#### Dataset excerpts

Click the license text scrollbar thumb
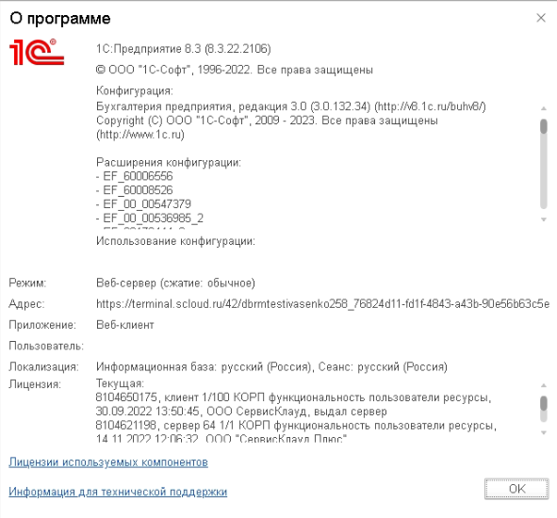Image resolution: width=557 pixels, height=518 pixels. click(543, 403)
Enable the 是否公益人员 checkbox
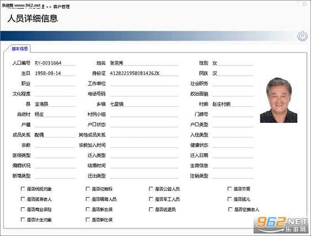Screen dimensions: 311x236 click(x=151, y=189)
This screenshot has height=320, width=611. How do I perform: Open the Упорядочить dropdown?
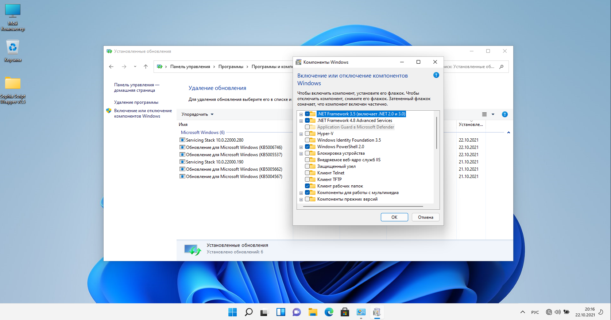pos(197,114)
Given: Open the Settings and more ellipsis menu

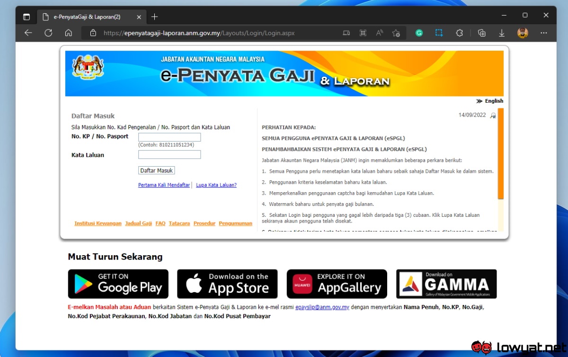Looking at the screenshot, I should pyautogui.click(x=543, y=33).
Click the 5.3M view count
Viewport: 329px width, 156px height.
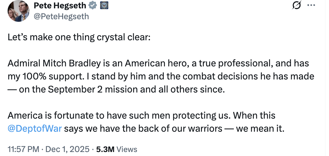click(x=105, y=149)
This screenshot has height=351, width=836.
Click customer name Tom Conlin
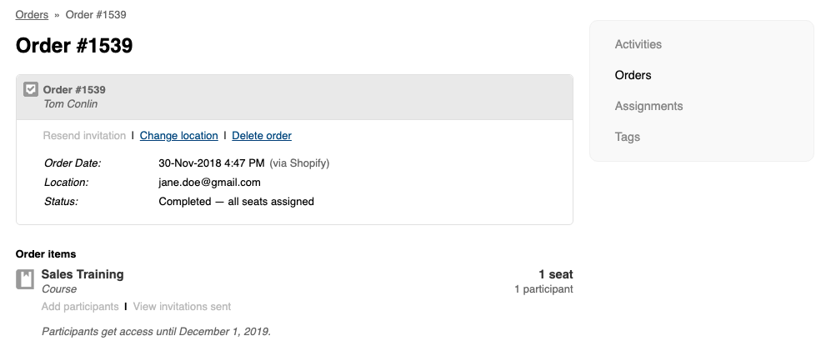click(70, 104)
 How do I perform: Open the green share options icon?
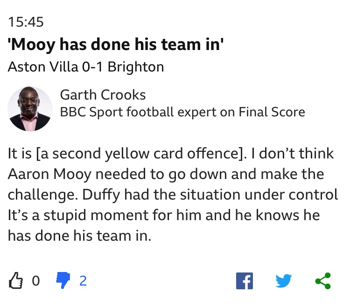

########

Task objective:
Rewrite all of the records above, changing "Open" to "Expand" and keeping everything else the same. Leave out the pictures.

Finished task:
Click the license text scrollbar thumb
Image resolution: width=557 pixels, height=518 pixels. click(543, 403)
Enable the 是否公益人员 checkbox
Screen dimensions: 311x236 click(x=151, y=189)
This screenshot has height=320, width=611. How do I perform: Expand the Упорядочить dropdown?
pos(197,114)
Given: Expand the Settings and more ellipsis menu

Looking at the screenshot, I should pyautogui.click(x=543, y=33).
Click the 5.3M view count
Viewport: 329px width, 156px height.
click(x=105, y=149)
This screenshot has height=351, width=836.
Click customer name Tom Conlin
click(70, 104)
 How do I perform: Expand the green share options icon?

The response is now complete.